A family of a Kenyan student in Canada Tevin Obiga has been hit with a Sh50 million medical bill. Tevin, a fourth-year computer engineering student, passed away last week at Winnipeg’s St Boniface Hospital.
Canadian politicians have since his death voiced their displeasure with the bill, urging the government to reinstate health insurance for international students.
It was disbanded by the Progressive Conservatives in March 2018.
“It’s a pretty low price to pay to make sure that students from abroad who study in Manitoba, who bring hundreds of millions of dollars with them, actually can get healthcare coverage when they need it,” Mr Lamont told CBC.
When Obiga’s family and members of Winnipeg’s African community received the exorbitant hospital bill, they were trying to raise $20,000 to fly Obiga’s remains to Kenya for burial.
The majority of the expenses were incurred over the course of a 43-day stay in intensive care.
The deceased’s mother, Lilian Ndiego, was granted a temporary visa to visit her son in February.

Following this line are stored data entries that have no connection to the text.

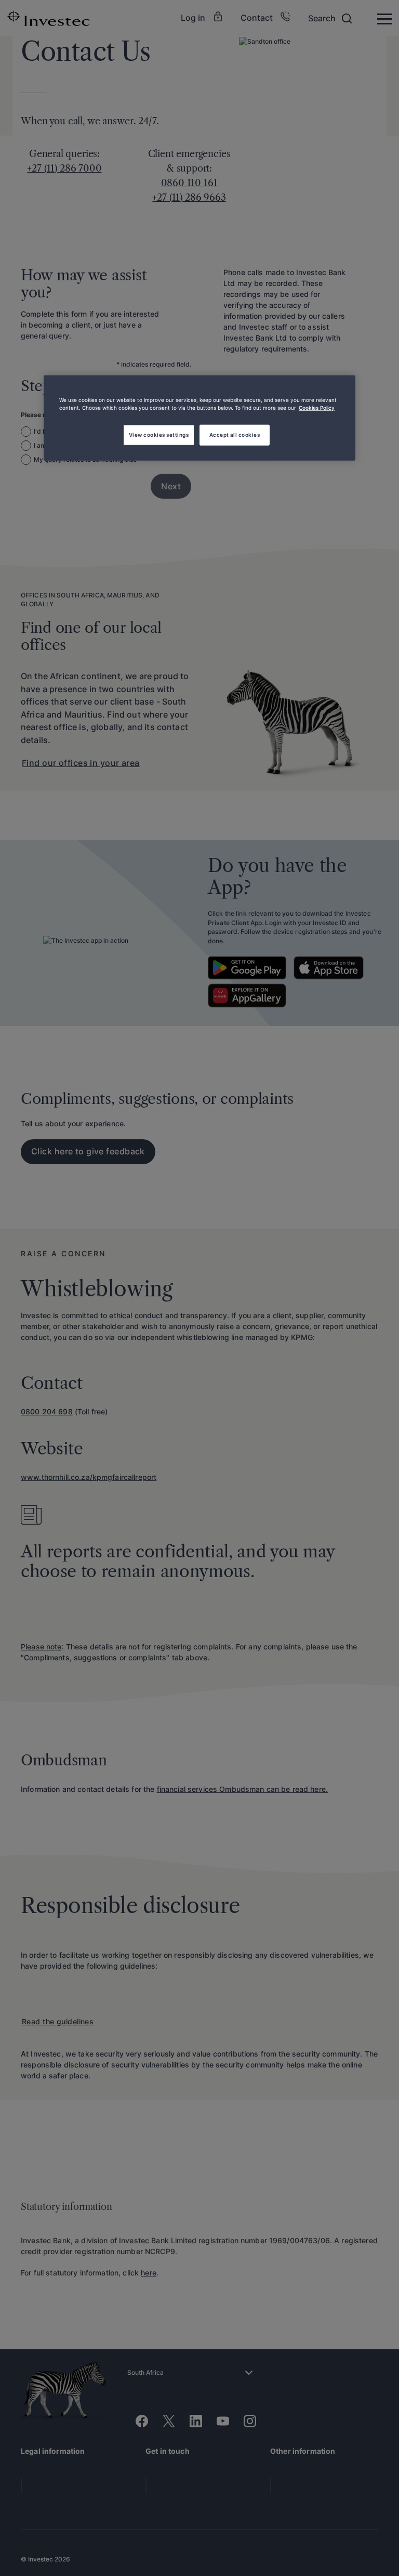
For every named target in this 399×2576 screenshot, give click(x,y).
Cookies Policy (317, 408)
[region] (199, 418)
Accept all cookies (234, 435)
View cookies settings (159, 435)
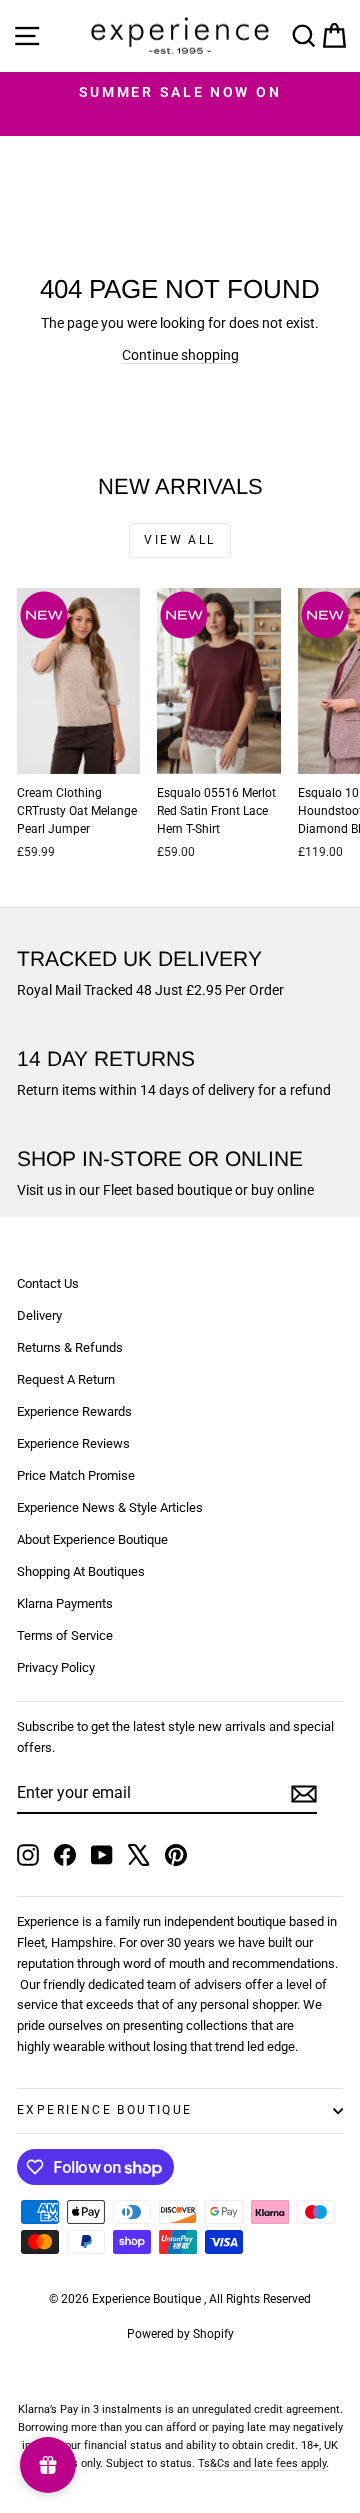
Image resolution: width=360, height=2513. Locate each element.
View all (179, 540)
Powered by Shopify (180, 2334)
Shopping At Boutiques (81, 1571)
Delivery (39, 1315)
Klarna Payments (65, 1603)
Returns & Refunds (70, 1347)
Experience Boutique (105, 2110)
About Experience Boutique (92, 1539)
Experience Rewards (74, 1411)
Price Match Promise (76, 1475)
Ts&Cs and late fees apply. (263, 2463)
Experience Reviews (73, 1443)
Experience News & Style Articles (110, 1507)
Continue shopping (180, 355)
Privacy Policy (56, 1667)
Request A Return (66, 1379)
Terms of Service (65, 1635)
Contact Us (48, 1283)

Her application had previously been rejected.
Her visa was approved two weeks later after “new information” was submitted in the second application by Immigration, Refugees and Citizenship Canada.
She told Radio Canada News that she had filed for a visa before, but that it had been denied by the Canadian High Commission in Kenya on February 15.
“I’m excited and I’m very grateful,” Ms Ndiego told the station then.
“I’m looking forward to going and seeing my son, and to giving him moral support.”
Tevin was “at great risk of imminent death,” a letter by the Kenya High Commission in Ottawa read, but there was still a slight possibility he might survive.
Tevin became unwell on January 13 and was taken to the health facility where the doctors performed a medical procedure on him. He did not wake up after the procedure.
He was transferred to the intensive care unit on January 19 and remained hooked up to multiple devices, including a lung bypass machine.
Dr Owen Mooney, who treated the departed, wrote three letters asking that Ms Ndiego be allowed to travel to Canada since “his condition is fast deteriorating.”
Tevin was on the utmost level of life support a patient could get, said Dr Mooney.
On February 4, Winnipeg South MP Terry Duguid sent his own letter to the Canadian High Commission in Kenya, expressing his support for her visa application.
Mr Duguid praised Ms Ndiego’s prior 20-year job as a social worker in the letter, writing that she has “a strong inclination to (return) to her duties and children, following her time in Canada.”